Task description
In the data that follows, count each line holding the string "height"; answer with the number only.
── Material for this exercise
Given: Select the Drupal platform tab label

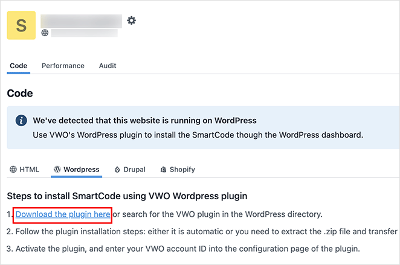Looking at the screenshot, I should (x=134, y=170).
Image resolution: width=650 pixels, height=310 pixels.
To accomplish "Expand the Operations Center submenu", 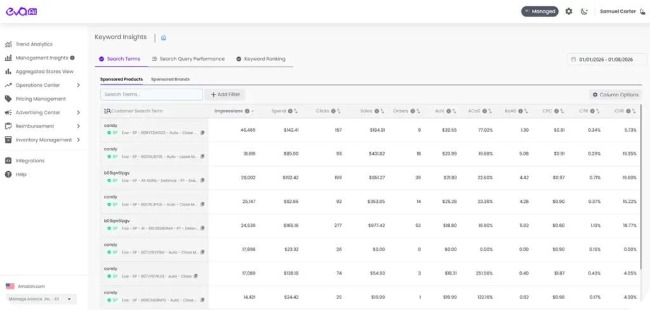I will click(x=78, y=85).
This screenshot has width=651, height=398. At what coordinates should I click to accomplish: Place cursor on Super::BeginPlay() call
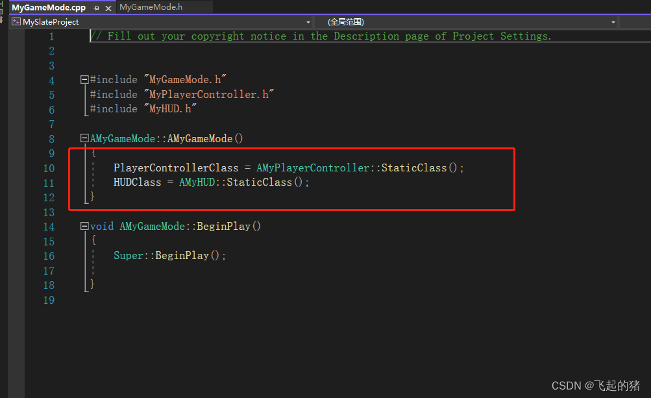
────
Solution below
2